As an army lieutenant colonel, Chavez led an unsuccessful 1992 coup attempt and was imprisoned for two years. Since his election in 1998, he has deepened ties with Cuba and overhauled political institutions in this oil-rich but poverty-stricken country of 24 million people. His leftist coalition closed down the Congress and Supreme Court, abolished the 1961 constitution, and renamed the country the "Bolivarian Republic of Venezuela." Today, two traditional political parties that had ruled Venezuela for 40 years, Democratic Action and the Christian Democrats, are marginal actors with little presence outside state and local levels.
Many in Washington are indeed certain that Bush will be a weak president because of the disputed election.
Chavez, along with his ideological mentor, Castro, may so poison Bush's chalice that Democrats are already looking toward retaking Congress in the midterm election of 2002.

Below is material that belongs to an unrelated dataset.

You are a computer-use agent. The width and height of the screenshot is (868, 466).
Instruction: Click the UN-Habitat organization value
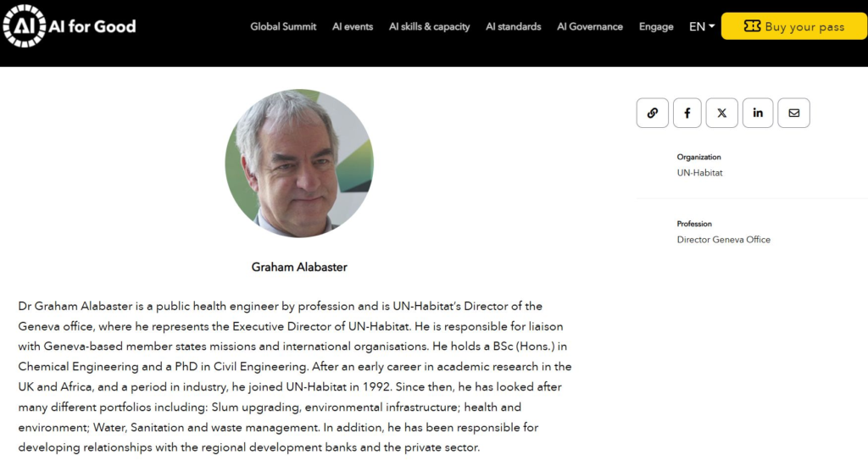699,173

If Latin America's democracies fail and its economies collapse, popular frustration will create openings for Chavez and his imitators. Thus, the US needs to constrain its unilateral impulses and make constructive and creative policy aiming at reinforcing democracy and the rule of law in Latin America and the Caribbean, enhancing the region's economic growth and social equity, and accelerating regional integration.
Antonio Hsiang (向駿) is an assistant professor in the Graduate Institute for Latin American Studies, Tamkang University.